I've not tried sending data slowly many times in a row to reproduce the issue, as this would probably take a long time (seeing it takes about 10-20 seconds with 1ms delay between transmissions.
I've been searching for a solution to this problem for way too many hours, but I can't seem to find any related questions/solutions.
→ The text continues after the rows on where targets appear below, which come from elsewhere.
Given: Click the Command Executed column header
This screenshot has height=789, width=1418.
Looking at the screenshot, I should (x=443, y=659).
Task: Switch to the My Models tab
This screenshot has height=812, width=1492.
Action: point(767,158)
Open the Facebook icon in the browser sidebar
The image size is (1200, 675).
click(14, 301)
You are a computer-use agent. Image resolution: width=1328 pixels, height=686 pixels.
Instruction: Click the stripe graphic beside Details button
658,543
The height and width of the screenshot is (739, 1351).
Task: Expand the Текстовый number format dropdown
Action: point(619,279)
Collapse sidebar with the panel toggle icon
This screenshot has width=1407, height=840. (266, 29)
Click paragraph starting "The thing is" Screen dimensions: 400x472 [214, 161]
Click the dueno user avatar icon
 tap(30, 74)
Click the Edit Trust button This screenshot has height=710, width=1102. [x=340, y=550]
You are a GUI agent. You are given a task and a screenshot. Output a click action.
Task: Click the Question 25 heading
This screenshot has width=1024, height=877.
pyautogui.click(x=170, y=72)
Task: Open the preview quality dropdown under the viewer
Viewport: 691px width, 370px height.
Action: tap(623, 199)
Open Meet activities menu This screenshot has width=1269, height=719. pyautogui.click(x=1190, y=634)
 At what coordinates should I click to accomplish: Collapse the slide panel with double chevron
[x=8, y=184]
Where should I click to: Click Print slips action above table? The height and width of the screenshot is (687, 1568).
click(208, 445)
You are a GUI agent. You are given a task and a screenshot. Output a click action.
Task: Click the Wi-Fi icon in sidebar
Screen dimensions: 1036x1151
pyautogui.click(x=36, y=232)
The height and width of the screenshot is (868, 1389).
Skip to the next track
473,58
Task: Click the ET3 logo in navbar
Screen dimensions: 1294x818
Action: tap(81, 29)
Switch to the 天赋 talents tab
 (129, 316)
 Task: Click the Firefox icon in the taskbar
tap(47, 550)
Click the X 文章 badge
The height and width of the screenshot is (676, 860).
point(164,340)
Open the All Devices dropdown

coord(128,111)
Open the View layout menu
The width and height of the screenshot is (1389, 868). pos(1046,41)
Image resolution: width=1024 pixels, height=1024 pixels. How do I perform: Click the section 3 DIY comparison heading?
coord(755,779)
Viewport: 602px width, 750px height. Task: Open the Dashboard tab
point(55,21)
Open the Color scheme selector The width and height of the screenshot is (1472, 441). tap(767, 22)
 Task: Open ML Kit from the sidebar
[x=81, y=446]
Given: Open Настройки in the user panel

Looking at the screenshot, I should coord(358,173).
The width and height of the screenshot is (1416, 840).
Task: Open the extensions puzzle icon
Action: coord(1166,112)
public sealed partial class LightControl : Page
{
int Alpha;
int Red;
int Green;
int Blue;
// This is the handler for the button to send data
private void LightButton_Click(object sender, RoutedEventArgs e)
{
if (!(sender is Button button) || button.Tag == null) return;
string tag = button.Tag.ToString();
Alpha = int.Parse(tag.Substring(0, 2), System.Globalization.NumberStyles.HexNumber);
Red = int.Parse(tag.Substring(2, 2), System.Globalization.NumberStyles.HexNumber);
Green = int.Parse(tag.Substring(4, 2), System.Globalization.NumberStyles.HexNumber);
Blue = int.Parse(tag.Substring(6, 2), System.Globalization.NumberStyles.HexNumber);
SendLightData();
}
public async void SendLightData()
{
await ArduinoHandler.Current.WriteAsync(ArduinoHandler.DataEnum.LightArduino,
ArduinoHandler.DataEnum.Light, Convert.ToByte(LightConstants.LightCommand.LightCommand),
Convert.ToByte(Red), Convert.ToByte(Green), Convert.ToByte(Blue), Convert.ToByte(Alpha),
WriteCancellationTokenSource.Token);
}
}
public class ArduinoHandler
{
// Code for singleton behaviour. Included for completeness
#region Singleton behaviour
private static ArduinoHandler arduinoHandler;
private static Object singletonCreationLock = new Object();
public static ArduinoHandler Current
{
get
{
if (arduinoHandler == null)
{
lock (singletonCreationLock)
{
if (arduinoHandler == null)
{
CreateNewArduinoHandler();
}
}
}
return arduinoHandler;
}
}
public static void CreateNewArduinoHandler()
{
arduinoHandler = new ArduinoHandler();
}
#endregion
private DataWriter dataWriter;
private Object WriteCancelLock = new Object();
public async Task WriteAsync(DataEnum receiver, DataEnum sender,
byte commandByte1, byte dataByte1, byte dataByte2, byte dataByte3,
byte dataByte4, CancellationToken cancellationToken)
{
try
{
dataWriter = new DataWriter(arduinos[receiver].OutputStream);
byte[] buffer;
Task<uint> storeAsyncTask;
lock (WriteCancelLock)
{
buffer = new byte[8];
buffer[0] = Convert.ToByte(receiver);
buffer[1] = Convert.ToByte(sender);
buffer[2] = commandByte1;
buffer[3] = dataByte1;
buffer[4] = dataByte2;
buffer[5] = dataByte3;
buffer[6] = dataByte4;
buffer[7] = Convert.ToByte('\n');
cancellationToken.ThrowIfCancellationRequested();
dataWriter.WriteBytes(buffer);
storeAsyncTask = dataWriter.StoreAsync().AsTask(cancellationToken);
}
uint bytesWritten = await storeAsyncTask;
Debug.Write("\nSent: " + BitConverter.ToString(buffer) + "\n");
}
catch (Exception e)
{
Debug.Write(e.Message);
}
finally
{
dataWriter.DetachStream(); // <--- I've located the exception to originate from here, using the debugger in Visual Studio
dataWriter.Dispose();
}
}
public enum DataEnum
{
Light = 0x01,
Piston = 0x02,
PC = 0x03,
LightArduino = 0x04
}
}
I would expect the Raspberry Pi to send the data to the Arduino, but after a while with rapid data transmission, the exception is thrown.
Update
I tried using a local variable for the dataWriter as suggested below, but this causes strange behavior after a while with rapid data transmission. Just as if it slows down. It is worth noting that I don't get an exception anymore.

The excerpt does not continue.